* _What to do_
Could you please output only the lines from the one holding "Click the mint 5.0 - 5.5 legend swatch" through the end of the listing below, exactly as written and without pictures?

* _Records_
++++++++++

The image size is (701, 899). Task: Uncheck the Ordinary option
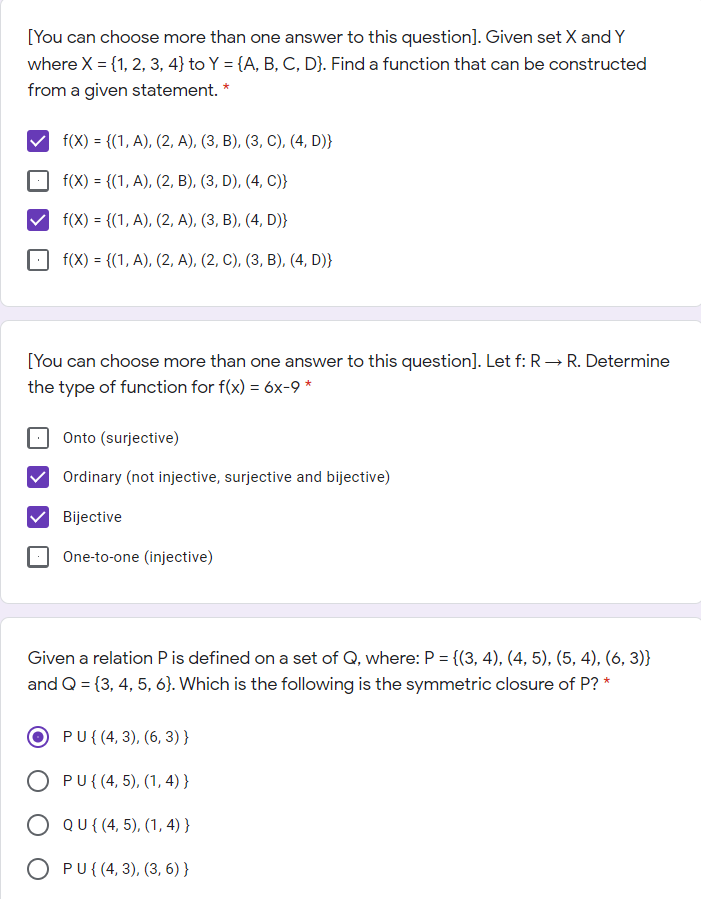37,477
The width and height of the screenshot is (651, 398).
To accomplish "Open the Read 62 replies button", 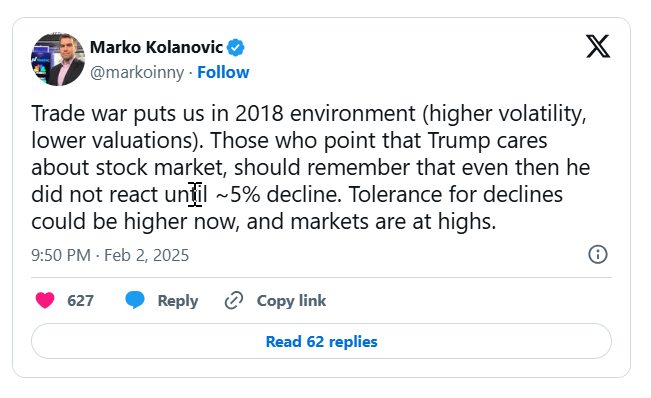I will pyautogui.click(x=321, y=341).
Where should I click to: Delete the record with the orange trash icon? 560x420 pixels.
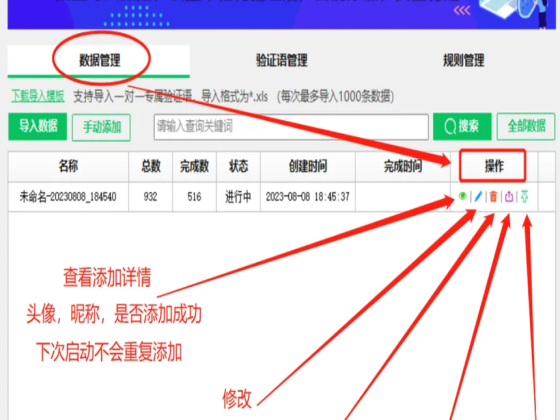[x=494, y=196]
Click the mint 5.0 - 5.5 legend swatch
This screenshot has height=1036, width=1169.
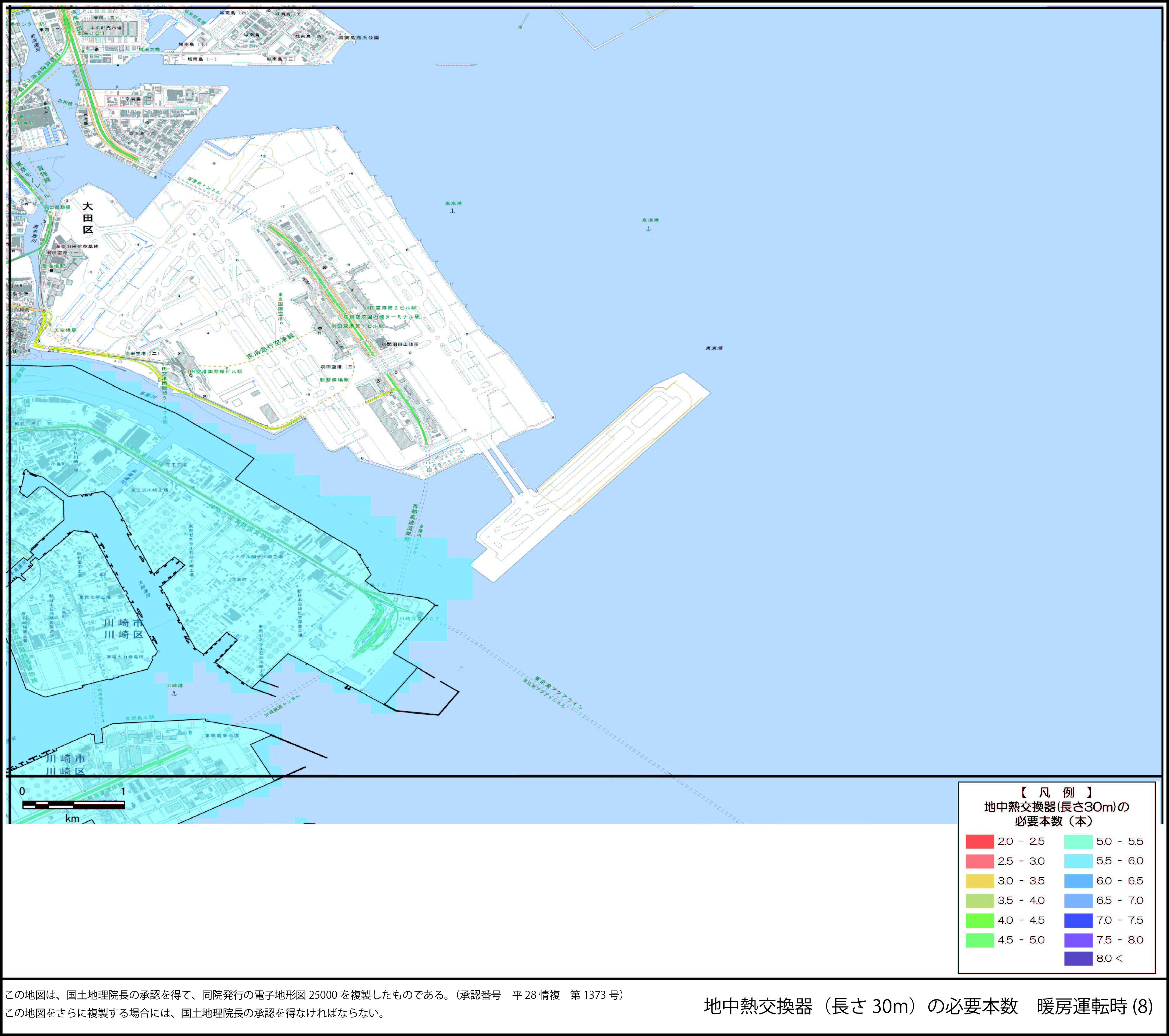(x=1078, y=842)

++++++++++

* _Output for this exercise_
Click the mint 5.0 - 5.5 legend swatch
This screenshot has height=1036, width=1169.
(x=1078, y=842)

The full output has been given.